* What to produce *
Examine each line of the data. Copy those that contain the string "agent".
Data below:
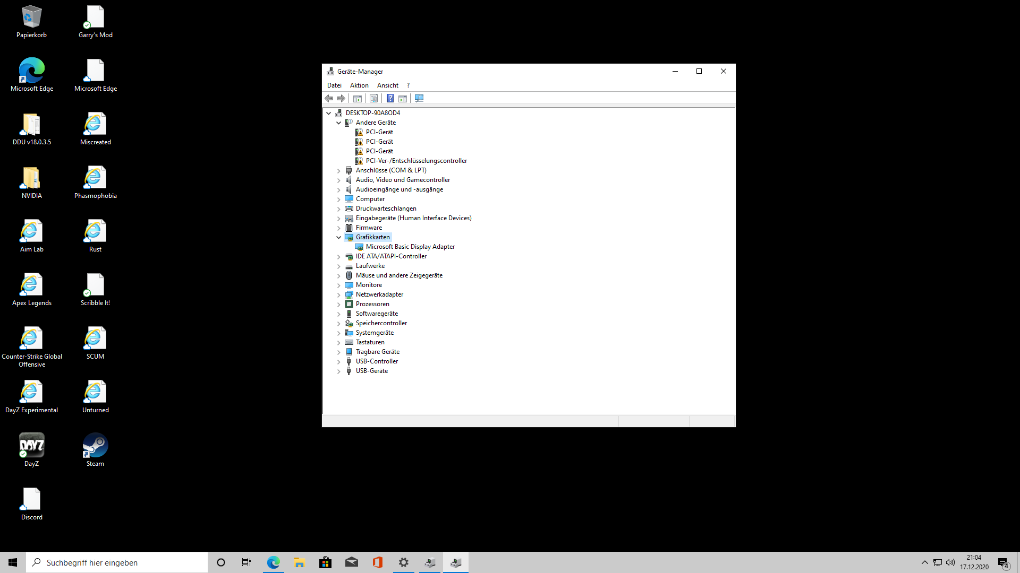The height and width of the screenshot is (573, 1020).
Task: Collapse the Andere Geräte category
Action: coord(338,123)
End of Data.
Data below:
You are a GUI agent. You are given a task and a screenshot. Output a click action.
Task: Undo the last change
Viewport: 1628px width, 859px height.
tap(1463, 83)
End of Data.
Data below:
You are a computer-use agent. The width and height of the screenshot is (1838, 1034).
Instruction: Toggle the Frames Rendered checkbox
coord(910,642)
End of Data.
* Solution below *
You are a GUI agent. You are given a task and a screenshot. Output a click action.
You are a computer-use agent. The width and height of the screenshot is (1838, 1034).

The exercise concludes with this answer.